Supported by his longstanding sextet (formed in 2006), Davis and company blur the line between the composed and improvised with ease. Frequently obscuring the roles of soloist and accompanist, he often divides the group into rotating duos and trios, while offsetting individual soloists with bouts of collective improvisation. His band-mates practiced interplay is reinforced by a communal sensibility, reflected in their use of Davis' services in their own ensembles, namely trumpeter Kirk Knuffke, bassist Eivind Opsvik and Jeff's wife, pianist Kris Davis. Rounded out by guitarist Jon Goldberger and saxophonist Tony Barba, Davis' unit embarks on a journey that revels in shadowy hues.
The brooding Milesian drama of "Bruce and Brunost Suite" opens the album, establishing the tenor of the session with a foreboding electro-acoustic undercurrent. Episodic in scope and anthem-like in approach, the suite gracefully modulates through a number of sections, featuring a string of visceral solos from the sextet. "Black Beard" ventures deeper into pungent jazz-rock territory, spotlighting Goldberger's scorching arpeggios, Barba's volcanic tenor and the leader's turbulent kit work.
Davis' compositional prowess comes to the fore on "Slipper Hero," staging a series of dynamic interludes between different combinations of players before resolving in a soaring unison denouement. Culminating with similar fervor, but following a more expansive arc, "Talk to Me" rises from dulcet introspection to a cathartic dialogue between Barba's frantic tenor and Goldberger's incendiary guitar.
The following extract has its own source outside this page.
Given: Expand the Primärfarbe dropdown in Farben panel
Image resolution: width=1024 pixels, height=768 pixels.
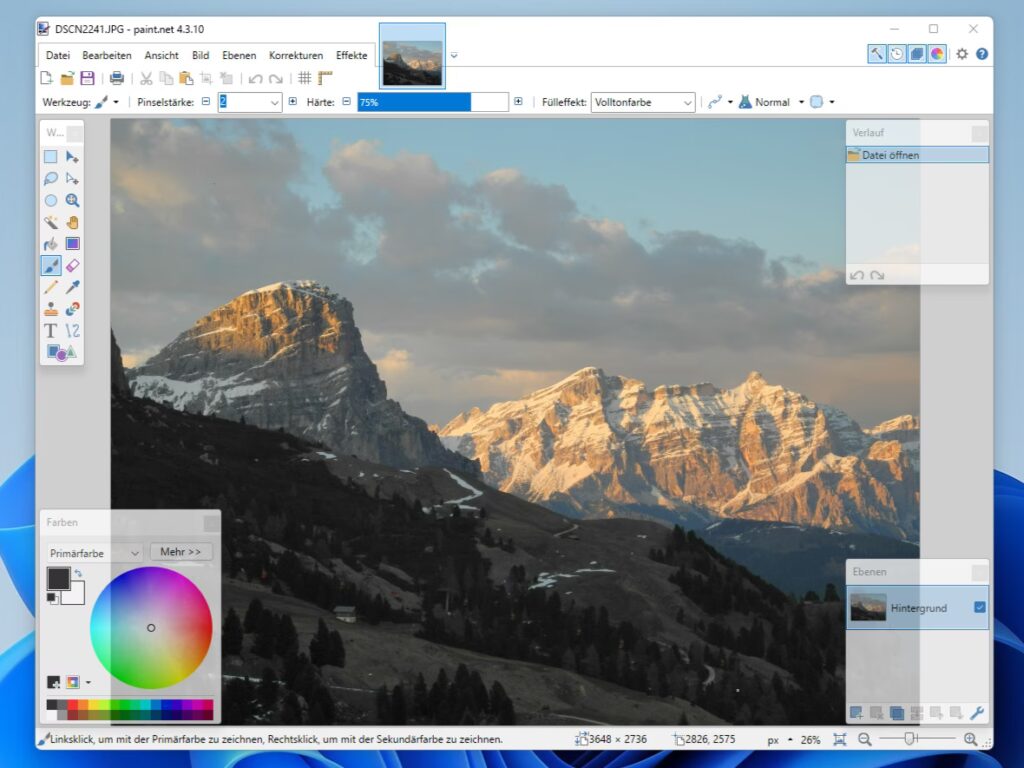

Providing respite from the album's acerbic fare, the understated "Waltz" and haunting ballad "Fred Ullmann" reveal Davis' dark melodic gifts, while the collectively composed title track closes the album on a bittersweet note.
Underground scenes often foster an incredible range of new talent—counterbalanced by equally fierce competition. Historically it has been the role of independent labels to capture the prevailing zeitgeist, separating the innovators from the imitators. The Brooklyn-based Loyal Label is quickly becoming one of the most noteworthy of such stateside independents. We Sleep Outside is an excellent example of their aesthetic and a bold debut for Jeff Davis.